(Collected data entries)
▼

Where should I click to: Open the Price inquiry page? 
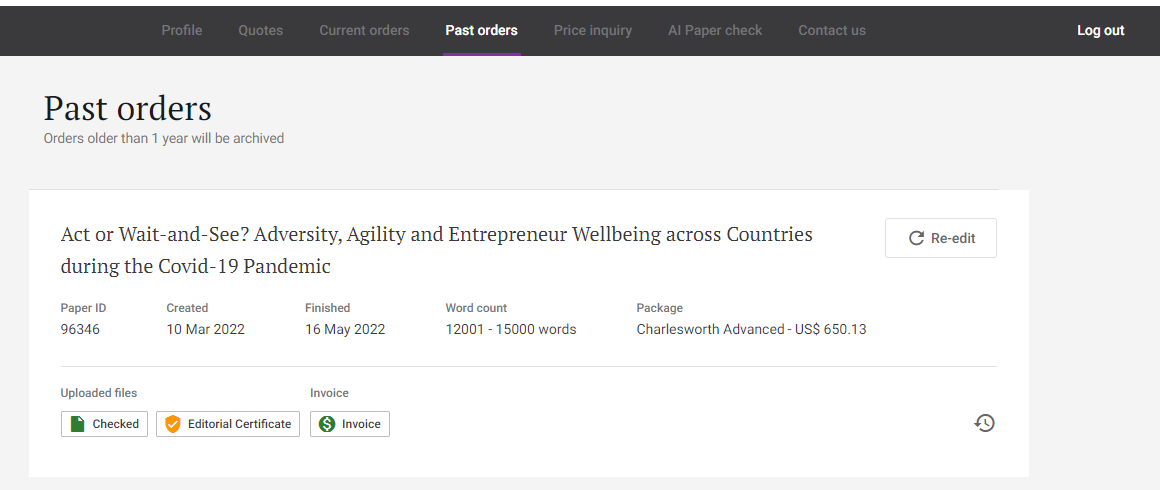click(593, 30)
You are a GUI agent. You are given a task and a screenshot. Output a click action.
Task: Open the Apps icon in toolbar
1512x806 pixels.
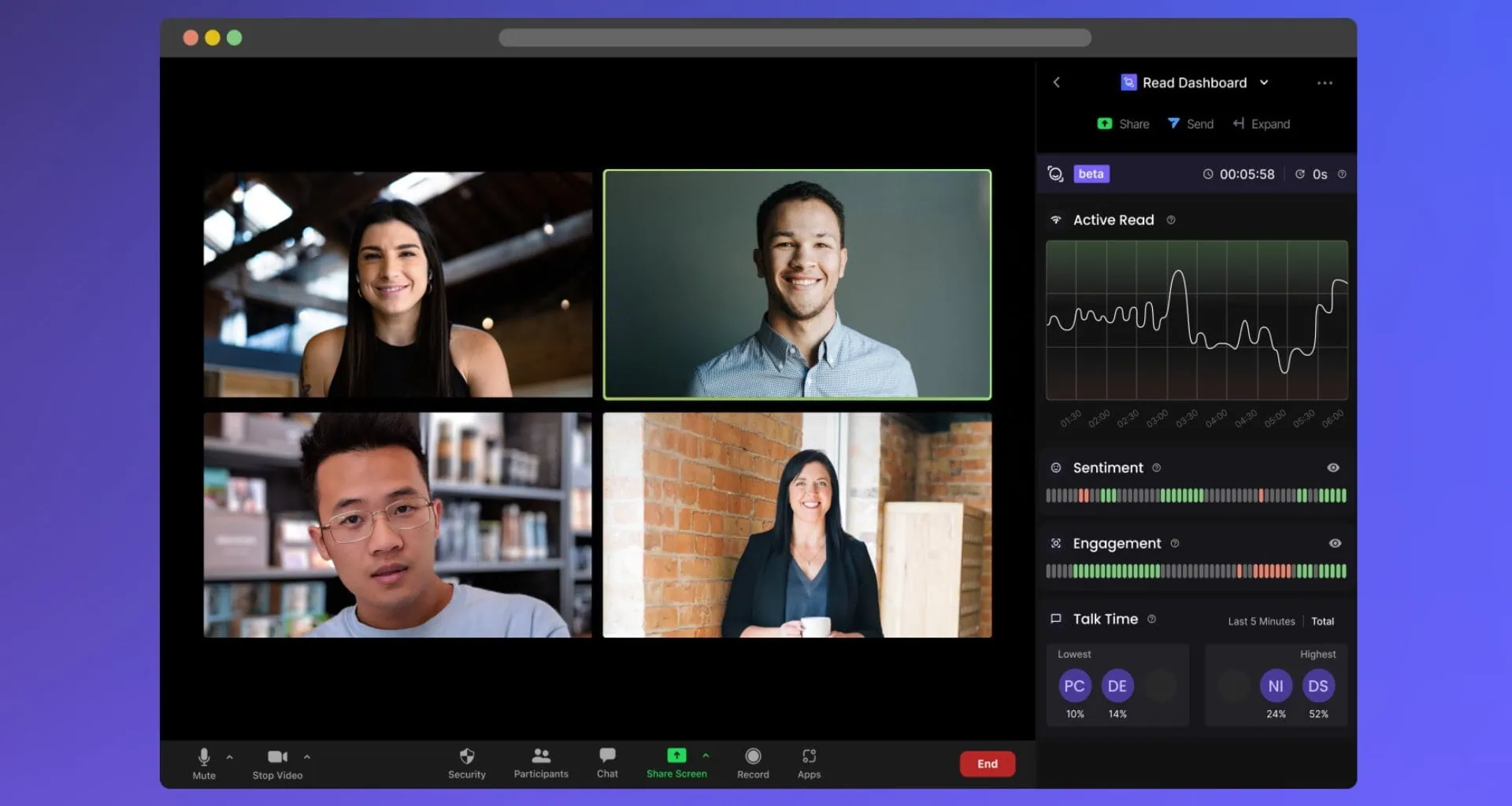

▲

◆ What you have to do
Write out word for word every line from the line with "Task: Open the Apps icon in toolbar" through the final line of the records, both included, skipping the pictures.

◆ Response for this exercise
Task: Open the Apps icon in toolbar
1512x806 pixels.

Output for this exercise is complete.